## begin

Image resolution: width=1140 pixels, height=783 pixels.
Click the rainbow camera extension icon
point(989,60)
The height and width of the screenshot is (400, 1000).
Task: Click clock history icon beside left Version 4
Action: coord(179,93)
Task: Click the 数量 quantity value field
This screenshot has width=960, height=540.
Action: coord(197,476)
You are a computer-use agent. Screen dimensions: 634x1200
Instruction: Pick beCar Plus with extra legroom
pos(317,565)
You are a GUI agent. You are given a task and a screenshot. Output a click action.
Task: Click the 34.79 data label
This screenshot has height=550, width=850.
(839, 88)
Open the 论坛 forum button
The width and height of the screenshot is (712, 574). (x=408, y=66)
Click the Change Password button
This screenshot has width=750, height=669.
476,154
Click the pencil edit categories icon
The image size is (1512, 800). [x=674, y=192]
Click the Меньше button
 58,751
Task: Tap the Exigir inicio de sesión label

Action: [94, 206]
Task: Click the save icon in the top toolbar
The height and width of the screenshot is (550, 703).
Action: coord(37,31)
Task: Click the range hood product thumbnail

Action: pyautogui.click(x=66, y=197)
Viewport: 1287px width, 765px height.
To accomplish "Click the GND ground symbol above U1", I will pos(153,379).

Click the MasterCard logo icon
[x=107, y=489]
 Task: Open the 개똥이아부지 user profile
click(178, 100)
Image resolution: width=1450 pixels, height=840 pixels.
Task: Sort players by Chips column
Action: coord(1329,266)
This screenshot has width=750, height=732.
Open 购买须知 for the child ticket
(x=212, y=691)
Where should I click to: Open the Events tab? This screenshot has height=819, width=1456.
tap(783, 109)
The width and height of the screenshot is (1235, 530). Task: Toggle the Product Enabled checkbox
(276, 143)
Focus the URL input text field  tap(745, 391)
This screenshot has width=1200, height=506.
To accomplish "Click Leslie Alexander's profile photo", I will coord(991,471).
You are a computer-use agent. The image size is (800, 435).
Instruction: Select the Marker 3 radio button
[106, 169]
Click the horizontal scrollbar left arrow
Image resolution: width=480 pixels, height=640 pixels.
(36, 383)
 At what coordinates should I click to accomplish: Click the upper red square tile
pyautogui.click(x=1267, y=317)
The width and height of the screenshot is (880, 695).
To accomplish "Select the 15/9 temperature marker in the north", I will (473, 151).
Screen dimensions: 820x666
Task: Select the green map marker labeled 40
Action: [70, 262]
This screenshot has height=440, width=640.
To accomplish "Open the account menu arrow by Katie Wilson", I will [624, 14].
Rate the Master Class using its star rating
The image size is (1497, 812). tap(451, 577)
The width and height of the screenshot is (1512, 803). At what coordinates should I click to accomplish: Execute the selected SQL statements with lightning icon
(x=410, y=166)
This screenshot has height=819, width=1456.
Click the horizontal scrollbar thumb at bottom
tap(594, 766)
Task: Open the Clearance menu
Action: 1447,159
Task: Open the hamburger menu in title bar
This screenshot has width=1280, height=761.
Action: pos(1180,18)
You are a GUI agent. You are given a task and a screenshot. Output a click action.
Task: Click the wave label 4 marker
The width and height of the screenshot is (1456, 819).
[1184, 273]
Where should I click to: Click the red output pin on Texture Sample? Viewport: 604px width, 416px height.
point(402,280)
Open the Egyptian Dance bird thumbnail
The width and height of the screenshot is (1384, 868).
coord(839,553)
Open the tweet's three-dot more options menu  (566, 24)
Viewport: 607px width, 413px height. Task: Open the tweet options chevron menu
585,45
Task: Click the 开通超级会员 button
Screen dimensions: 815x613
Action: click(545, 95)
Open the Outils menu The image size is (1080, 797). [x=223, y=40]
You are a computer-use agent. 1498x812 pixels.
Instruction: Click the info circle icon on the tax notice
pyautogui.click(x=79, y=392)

## end

- **Set exercise**
Report every line in the records that contains the string "scrollbar", matching case exactly.

- **Result below**
Click the horizontal scrollbar left arrow
Click the horizontal scrollbar thumb at bottom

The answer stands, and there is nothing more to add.